1) Draft pass-catching running backs. Don’t waste your RB spots on guys like Marshawn Lynch or Alfred Morris. Get a guy like Ray Rice or Jamaal Charles (with new HC Andy Reid) who will catch passes. In the middle rounds target Darren Sproles, not Vick Ballard. Target Frank Gore, not Stevan Ridley. You get the point. A couple of receptions can make a big difference for your running backs.
2) High-catch wide receivers and tight ends are important too. For tight ends, I recommend drafting Witten, Jimmy Graham, Rob Gronkowski, Tony Gonzalez or Aaron Hernandez in 2012. After those five, tight ends and consistent receptions drop off dramatically. Bump guys like Wes Welker, Danny Amendola, Roddy White, Michael Crabtree and Reggie Wayne up in your rankings — these are the pass catchers you want on your team. You can expect 90 catches out of these guys. Guys like Welker and Amendola aren’t big play guys, but their reception total is going to help your team greatly at the end of the day.

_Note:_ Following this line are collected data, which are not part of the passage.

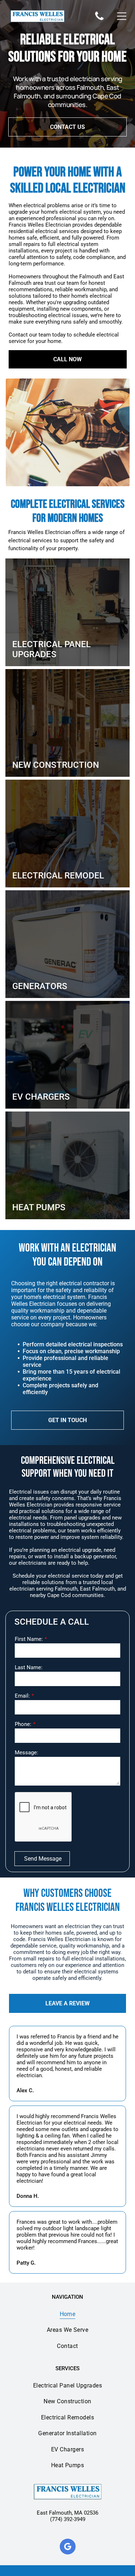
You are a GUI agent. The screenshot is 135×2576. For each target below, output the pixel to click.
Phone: (23, 1724)
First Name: (29, 1639)
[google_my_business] (68, 2547)
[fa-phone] (99, 20)
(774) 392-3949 (67, 2519)
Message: (26, 1752)
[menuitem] (67, 2314)
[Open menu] (121, 16)
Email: (22, 1696)
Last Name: (28, 1667)
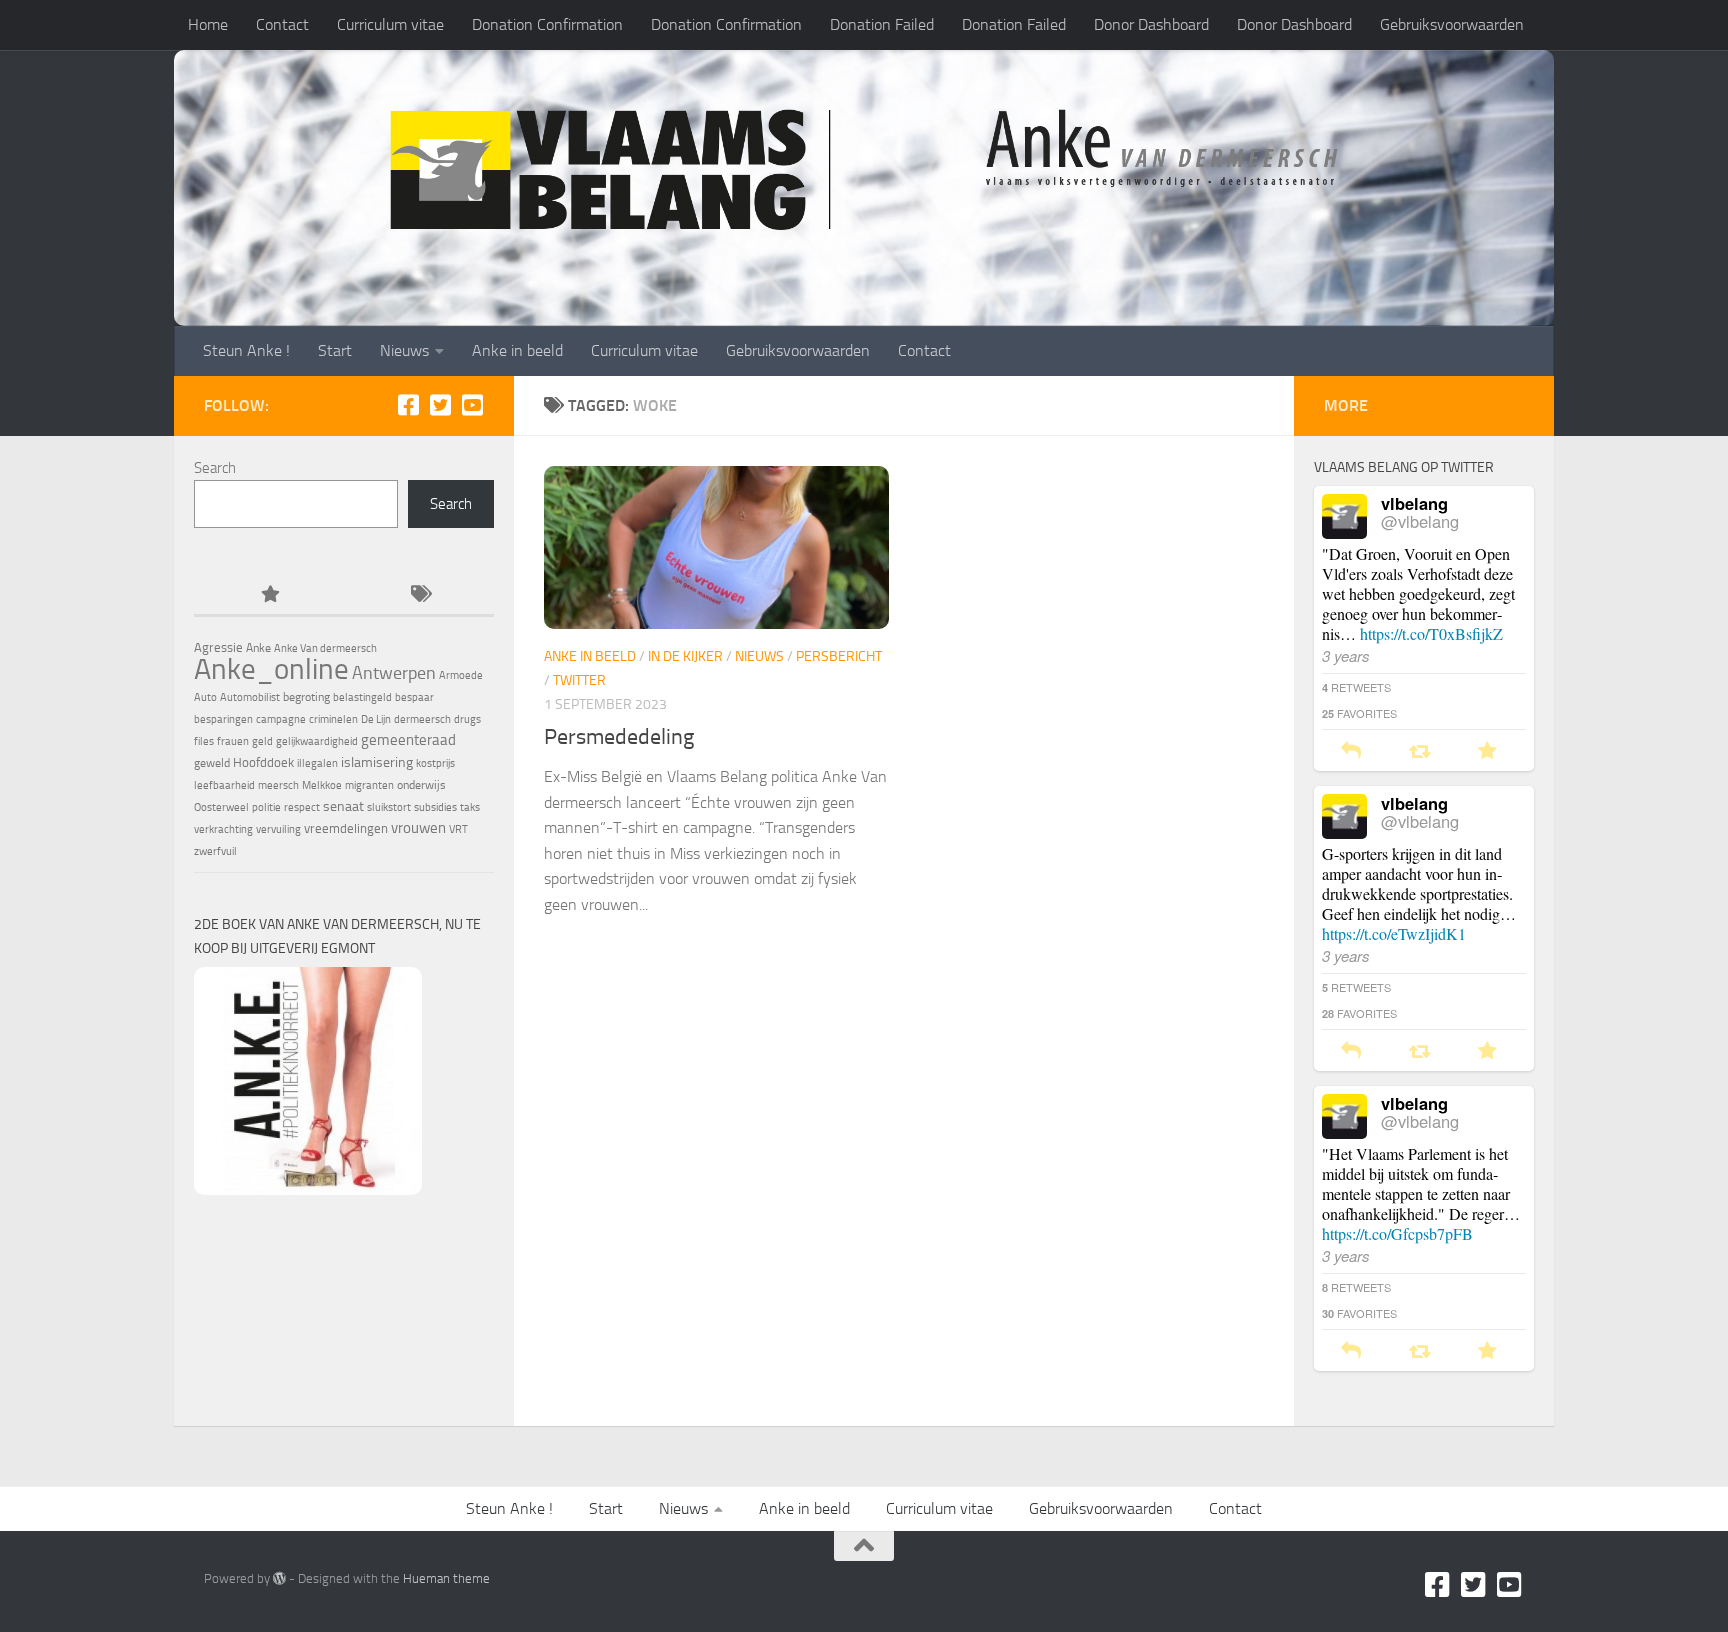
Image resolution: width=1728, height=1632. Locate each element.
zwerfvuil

3) Wait for a quarterback, get running backs and wide receivers early on. You’re going to hear varied opinions on this subject. This is mine. Assuming quarterbacks are at the standard scoring (ESPN), I’m going running back, running back, wide receiver, tight end in the first four rounds. Then a quarterback is a possibility. Because their point total isn’t rising with the running backs and wide receivers, it’s hard for me to draft them in a league where they’re value stays stat.

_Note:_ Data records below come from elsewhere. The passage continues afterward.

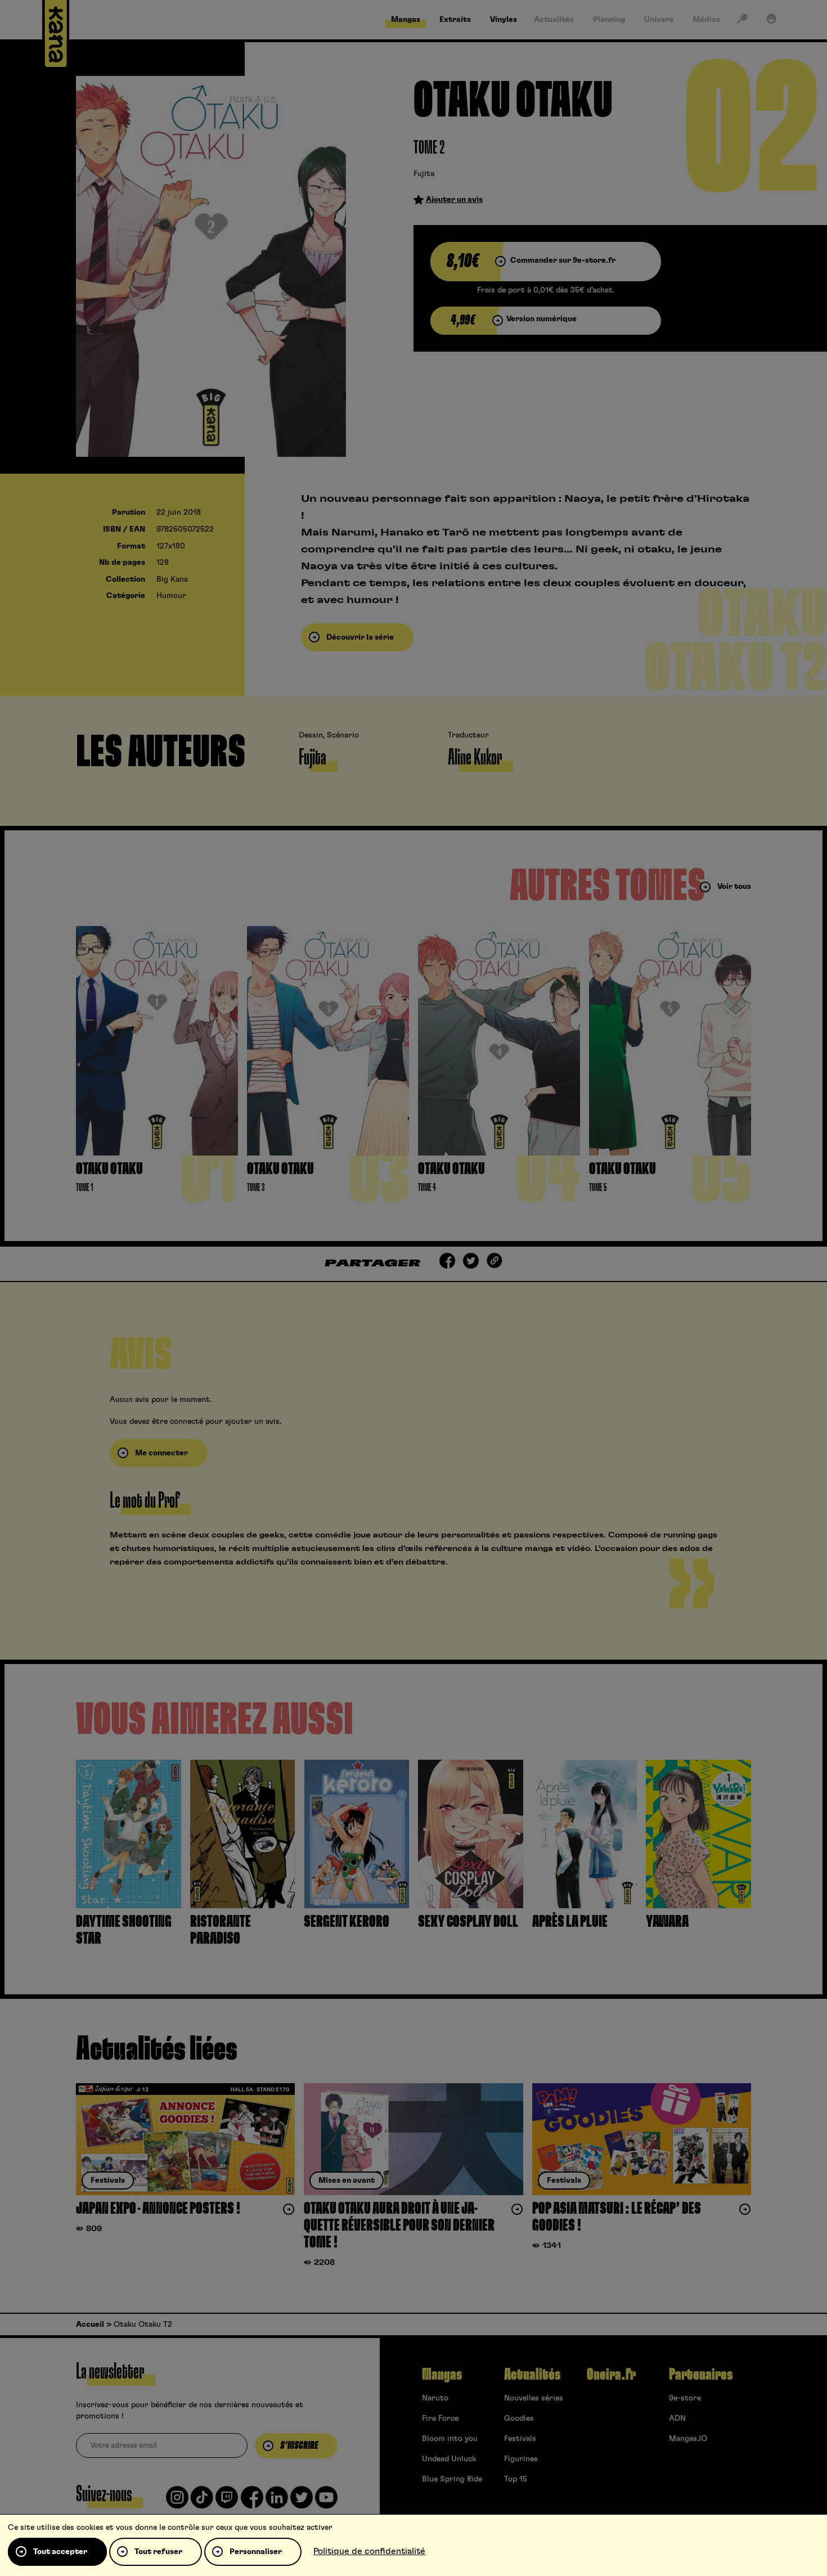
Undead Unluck (449, 2459)
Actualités (532, 2374)
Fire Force (440, 2418)
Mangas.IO (688, 2439)
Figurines (521, 2459)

4) Draft a kicker and defense in the last two rounds. I think this should be your strategy in every league, but let me clarify. Draft two quarterbacks then stack your skill positions. Fill your starting kicker and defense spots in the last two rounds. You can always make changes to this in free agency, but there’s no reason to reserve spots for a defense to sit on your bench. Play defenses by week, and play kicker by ear. There’s no reason to draft a defense in the middle rounds when you can get a solid skill position player for your bench, bottom line.
There’s not a huge change between standard and points per reception leagues, but there’s enough change to make you alter your strategy. That’s what I’m here for: to help you adjust and make the same changes I do to help me be successful in my fantasy leagues. Thanks for reading!